"It's old news. I am glad that they have finally read the information contained in concluded investigations - as this information, showing that one destination was indicated while the final destination was different, and flights were camouflaged, is already known. Perhaps they found some other document showing that some flight data were wrong, but that does not change or in some significant way add to our investigation conclusions," Anusauskas told BNS.
The Vilnius-based Human Rights Monitoring Institute said on Monday that Reprieve had provided new flight data-related evidence to the European Court of Human Rights, updating information on circumstances in Abu Zubaydah's case against Lithuania.
"The published documents show that flight operators – aviation companies contracted by the CIA – would falsify flight itineraries and would switch planes in the middle of the itinerary in order to disguise the real destination. False information about itineraries would be also provided to the Lithuanian civil aviation institutions. It was this false information that the Seimas Committee on National Security and Defense later based its parliamentary investigation into CIA activities in Lithuania on," the statement says.
It also adds that the parliamentary probe conclusions state that an N733MA plane contracted by the CIA landed in Palanga on 25 March 2006 and left for Porto in Portugal. But in reality this plane, owned by Computer Sciences Corporation, landed in Cairo, Egypt. Meanwhile another plane hired by the CIA from the same company waited there and soon left for Kabul, Afghanistan.
"This flight information matches previously published information that the secret CIA detention center in Lithuania was closed in early 2006 and the prisoners were moved to Afghanistan," the statement said.
"As I said, it's old news. Finally, if they think they have some new information, they can provide it to prosecutors for the investigation to be resumed," Anušauskas said.
Lithuanian prosecutors carried out an investigation into alleged existence of CIA prisons in Lithuania but dropped it in 2011 having concluded that there was no basis for criminal prosecution.

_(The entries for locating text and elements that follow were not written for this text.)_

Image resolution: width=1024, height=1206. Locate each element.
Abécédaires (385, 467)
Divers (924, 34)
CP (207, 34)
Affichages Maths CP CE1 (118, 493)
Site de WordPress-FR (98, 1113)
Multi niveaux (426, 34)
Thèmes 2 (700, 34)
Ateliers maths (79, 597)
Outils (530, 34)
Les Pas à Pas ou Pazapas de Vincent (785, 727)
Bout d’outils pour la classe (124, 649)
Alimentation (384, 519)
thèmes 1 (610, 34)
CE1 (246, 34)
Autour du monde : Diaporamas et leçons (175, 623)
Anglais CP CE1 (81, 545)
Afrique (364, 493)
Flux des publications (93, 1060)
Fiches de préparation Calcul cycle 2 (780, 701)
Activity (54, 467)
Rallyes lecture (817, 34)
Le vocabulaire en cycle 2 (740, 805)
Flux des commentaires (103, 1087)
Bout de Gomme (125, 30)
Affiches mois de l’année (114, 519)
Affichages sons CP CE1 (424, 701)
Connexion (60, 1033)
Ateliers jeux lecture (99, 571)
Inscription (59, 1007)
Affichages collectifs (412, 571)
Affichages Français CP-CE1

Their probe followed a request by the Seimas Committee on National Security and Defense, which, following 2009 reports in the US media about an alleged CIA prison in Lithuania, carried out its own investigation. It established that planes linked to the rendition of people detained by the CIA in official investigations crossed the Lithuanian airspace on numerous occasions in 2002-2005.
The investigation established that there were conditions created in Lithuania for bringing CIA detainees into the country and taking them out of the country, but it did not find evidence that any suspected terrorists were actually brought to Lithuania.